→ **Trecho para leitura**
O ministro Marco Aurélio Mello disse que a despesa com os
servidores pode ser reduzida, ainda que o Supremo tenha decidido que são
irredutíveis os salários dos funcionários públicos da União, Distrito Federal,
estados e municípios. No mesmo dia dessa decisão, que protege um grupo
profissional, o IBGE divulgou que a renda do brasileiro caiu 18% em maio, e
que, dos afastados do trabalho, quase dez milhões passaram a não ter renda
alguma. Desses, 33% são empregadas domésticas sem carteira. São os retratos do
país.
O Brasil sabe como construir desigualdades e faz isso na
saúde e na doença, na prosperidade e na crise. Agora, por exemplo, alguns, como
eu, conseguem trabalhar de casa porque têm boa internet e bons equipamentos. Os
de maior escolaridade, avisa o IBGE, são a maioria entre os que conseguiram
continuar produzindo de casa.
O ministro Marco Aurélio explicou que a Constituição
estabelece a irredutibilidade dos salários dos servidores, mas não o de
trabalhadores do setor privado.
— É bom pensar nisso para uma futura emenda — disse.

→ **Dados armazenados**
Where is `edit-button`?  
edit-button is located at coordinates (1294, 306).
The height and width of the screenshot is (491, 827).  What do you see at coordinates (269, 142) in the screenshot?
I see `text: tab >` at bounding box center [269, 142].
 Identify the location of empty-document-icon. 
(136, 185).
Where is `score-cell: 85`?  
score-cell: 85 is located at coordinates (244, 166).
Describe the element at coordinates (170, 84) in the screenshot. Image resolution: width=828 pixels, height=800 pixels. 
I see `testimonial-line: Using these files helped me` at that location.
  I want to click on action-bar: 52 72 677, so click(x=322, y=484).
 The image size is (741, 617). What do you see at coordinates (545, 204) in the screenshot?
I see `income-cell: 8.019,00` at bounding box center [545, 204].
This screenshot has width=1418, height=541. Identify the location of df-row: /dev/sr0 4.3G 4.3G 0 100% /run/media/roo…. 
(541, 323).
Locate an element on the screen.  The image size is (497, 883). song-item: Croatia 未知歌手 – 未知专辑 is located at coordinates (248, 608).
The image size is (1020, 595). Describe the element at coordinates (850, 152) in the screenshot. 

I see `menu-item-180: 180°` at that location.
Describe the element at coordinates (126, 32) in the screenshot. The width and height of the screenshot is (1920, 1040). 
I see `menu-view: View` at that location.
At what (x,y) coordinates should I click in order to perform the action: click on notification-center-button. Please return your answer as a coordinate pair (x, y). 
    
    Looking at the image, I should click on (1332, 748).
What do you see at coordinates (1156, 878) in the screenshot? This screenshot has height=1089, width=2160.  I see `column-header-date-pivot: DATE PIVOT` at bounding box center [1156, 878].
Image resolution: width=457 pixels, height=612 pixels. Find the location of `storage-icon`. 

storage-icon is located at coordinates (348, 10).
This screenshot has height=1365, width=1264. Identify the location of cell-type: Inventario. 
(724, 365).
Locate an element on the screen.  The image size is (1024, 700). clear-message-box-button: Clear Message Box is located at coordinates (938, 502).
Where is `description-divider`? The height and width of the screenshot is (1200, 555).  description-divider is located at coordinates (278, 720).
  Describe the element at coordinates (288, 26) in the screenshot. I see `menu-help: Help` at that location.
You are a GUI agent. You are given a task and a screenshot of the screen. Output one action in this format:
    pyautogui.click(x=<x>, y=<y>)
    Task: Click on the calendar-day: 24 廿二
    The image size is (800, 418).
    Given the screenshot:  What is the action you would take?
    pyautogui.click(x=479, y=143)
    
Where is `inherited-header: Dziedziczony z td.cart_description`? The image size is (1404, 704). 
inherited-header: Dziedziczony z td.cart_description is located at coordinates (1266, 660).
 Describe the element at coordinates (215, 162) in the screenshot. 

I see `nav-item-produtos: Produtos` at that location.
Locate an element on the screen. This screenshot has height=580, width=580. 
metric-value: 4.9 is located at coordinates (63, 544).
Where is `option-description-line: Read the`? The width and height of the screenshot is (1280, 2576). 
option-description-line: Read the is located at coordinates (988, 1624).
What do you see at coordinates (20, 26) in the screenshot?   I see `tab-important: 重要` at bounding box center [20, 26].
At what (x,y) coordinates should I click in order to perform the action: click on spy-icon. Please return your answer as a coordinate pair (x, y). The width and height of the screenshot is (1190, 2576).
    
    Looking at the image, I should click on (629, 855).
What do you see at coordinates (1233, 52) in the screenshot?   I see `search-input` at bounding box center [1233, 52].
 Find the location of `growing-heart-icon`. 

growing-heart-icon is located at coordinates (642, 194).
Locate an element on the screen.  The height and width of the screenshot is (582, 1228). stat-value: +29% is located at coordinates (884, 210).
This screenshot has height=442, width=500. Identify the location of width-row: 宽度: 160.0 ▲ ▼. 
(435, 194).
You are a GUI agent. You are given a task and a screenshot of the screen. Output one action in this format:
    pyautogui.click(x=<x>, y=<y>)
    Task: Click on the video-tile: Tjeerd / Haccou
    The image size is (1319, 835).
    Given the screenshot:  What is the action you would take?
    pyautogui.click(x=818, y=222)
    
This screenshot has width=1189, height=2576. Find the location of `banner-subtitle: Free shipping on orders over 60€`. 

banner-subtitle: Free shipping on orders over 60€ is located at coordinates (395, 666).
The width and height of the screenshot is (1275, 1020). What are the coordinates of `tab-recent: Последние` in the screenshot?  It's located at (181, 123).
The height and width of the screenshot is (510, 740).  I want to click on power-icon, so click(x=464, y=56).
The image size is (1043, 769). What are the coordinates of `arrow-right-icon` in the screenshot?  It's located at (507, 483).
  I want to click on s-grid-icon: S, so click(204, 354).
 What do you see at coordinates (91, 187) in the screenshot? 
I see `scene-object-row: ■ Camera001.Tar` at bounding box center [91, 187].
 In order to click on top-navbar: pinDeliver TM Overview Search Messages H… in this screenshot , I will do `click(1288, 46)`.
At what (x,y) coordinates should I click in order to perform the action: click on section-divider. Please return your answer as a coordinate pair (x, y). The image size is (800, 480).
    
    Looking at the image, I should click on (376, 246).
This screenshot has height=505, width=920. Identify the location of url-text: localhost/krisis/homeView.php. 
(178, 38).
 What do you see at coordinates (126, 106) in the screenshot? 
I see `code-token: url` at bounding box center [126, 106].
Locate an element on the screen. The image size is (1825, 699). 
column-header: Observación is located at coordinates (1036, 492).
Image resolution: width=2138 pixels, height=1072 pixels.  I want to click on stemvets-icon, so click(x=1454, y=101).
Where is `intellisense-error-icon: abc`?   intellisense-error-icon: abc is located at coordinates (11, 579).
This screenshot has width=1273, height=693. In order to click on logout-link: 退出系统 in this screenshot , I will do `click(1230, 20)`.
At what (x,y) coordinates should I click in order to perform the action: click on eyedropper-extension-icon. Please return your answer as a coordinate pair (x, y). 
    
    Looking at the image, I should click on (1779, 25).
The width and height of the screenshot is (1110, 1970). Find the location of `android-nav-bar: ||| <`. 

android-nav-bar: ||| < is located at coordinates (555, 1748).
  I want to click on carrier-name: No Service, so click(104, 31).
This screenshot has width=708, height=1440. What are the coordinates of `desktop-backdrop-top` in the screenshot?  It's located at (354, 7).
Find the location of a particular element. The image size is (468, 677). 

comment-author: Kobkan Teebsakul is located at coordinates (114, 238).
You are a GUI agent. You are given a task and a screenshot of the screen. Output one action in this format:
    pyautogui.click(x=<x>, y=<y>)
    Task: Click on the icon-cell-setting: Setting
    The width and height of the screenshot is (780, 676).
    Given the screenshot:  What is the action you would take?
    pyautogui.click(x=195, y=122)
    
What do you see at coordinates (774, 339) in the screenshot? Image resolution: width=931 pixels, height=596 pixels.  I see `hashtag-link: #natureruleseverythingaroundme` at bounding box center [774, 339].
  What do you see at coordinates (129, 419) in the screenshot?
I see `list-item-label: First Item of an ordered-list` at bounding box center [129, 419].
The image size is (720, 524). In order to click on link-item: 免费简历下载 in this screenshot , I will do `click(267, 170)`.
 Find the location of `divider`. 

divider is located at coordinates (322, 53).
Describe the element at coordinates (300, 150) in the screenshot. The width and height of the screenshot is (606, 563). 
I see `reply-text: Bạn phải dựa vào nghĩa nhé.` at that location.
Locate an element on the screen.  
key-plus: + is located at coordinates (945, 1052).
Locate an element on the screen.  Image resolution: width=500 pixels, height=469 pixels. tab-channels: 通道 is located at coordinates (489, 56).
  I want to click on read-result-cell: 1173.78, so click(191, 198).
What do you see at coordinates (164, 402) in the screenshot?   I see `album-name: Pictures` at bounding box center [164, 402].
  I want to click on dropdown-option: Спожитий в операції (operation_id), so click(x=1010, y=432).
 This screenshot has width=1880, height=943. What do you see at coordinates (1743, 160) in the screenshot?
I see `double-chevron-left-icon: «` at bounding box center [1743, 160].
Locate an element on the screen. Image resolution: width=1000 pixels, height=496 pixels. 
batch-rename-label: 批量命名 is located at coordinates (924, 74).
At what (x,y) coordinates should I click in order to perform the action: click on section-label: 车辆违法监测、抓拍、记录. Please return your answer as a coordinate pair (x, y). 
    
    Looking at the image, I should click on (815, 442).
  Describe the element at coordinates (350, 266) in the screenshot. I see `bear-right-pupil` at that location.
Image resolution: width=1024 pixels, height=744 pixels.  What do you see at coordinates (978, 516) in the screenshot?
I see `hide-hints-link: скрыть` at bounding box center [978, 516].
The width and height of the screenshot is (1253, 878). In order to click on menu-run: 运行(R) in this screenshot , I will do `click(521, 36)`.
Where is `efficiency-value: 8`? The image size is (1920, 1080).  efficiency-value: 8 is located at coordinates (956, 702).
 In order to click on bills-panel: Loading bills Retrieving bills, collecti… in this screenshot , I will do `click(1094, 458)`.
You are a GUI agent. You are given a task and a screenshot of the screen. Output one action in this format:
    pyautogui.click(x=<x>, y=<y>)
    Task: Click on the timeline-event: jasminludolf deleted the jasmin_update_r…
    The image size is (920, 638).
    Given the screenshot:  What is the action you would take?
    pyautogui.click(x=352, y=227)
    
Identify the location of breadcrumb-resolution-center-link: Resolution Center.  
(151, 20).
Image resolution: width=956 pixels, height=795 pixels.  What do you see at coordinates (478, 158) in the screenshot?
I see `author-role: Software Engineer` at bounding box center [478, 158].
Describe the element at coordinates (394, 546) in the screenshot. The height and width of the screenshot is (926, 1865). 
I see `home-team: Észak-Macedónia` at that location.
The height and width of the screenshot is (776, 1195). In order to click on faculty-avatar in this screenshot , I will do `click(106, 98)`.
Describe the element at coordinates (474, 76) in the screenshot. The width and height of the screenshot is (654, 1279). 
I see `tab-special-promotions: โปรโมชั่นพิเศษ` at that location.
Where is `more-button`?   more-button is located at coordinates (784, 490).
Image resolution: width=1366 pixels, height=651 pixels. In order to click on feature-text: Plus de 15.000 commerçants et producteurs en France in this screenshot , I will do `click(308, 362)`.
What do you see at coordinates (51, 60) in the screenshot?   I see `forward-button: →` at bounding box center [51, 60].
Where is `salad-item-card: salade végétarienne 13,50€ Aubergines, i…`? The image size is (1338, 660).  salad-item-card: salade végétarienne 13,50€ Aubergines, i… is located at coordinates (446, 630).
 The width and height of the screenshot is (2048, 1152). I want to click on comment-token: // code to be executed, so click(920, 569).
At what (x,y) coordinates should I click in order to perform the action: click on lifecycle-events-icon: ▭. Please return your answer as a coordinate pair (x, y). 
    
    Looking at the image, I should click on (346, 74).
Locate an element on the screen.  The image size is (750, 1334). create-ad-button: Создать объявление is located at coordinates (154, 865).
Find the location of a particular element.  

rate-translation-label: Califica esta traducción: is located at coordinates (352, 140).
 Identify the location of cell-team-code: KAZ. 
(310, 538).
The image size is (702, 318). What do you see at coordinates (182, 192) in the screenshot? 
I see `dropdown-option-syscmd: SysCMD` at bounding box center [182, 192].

→ **O que se pede**
Indique se cada afirmação concorda com o trecho para leitura, respondendo sim ou não e citando entre aspas as palavras do trecho que decidem: (a) segundo o IBGE, a renda do brasileiro caiu 18% em maio; (b) os de menor escolaridade são a maioria entre os que conseguiram continuar produzindo de casa; (c) a Constituição estabelece a irredutibilidade dos salários dos trabalhadores do setor privado.

→ **Campo de resposta**
(a) Sim: "o IBGE divulgou que a renda do brasileiro caiu 18% em maio".
(b) Não: "Os de maior escolaridade, avisa o IBGE, são a maioria entre os que conseguiram continuar produzindo de casa".
(c) Não: "a Constituição estabelece a irredutibilidade dos salários dos servidores, mas não o de trabalhadores do setor privado".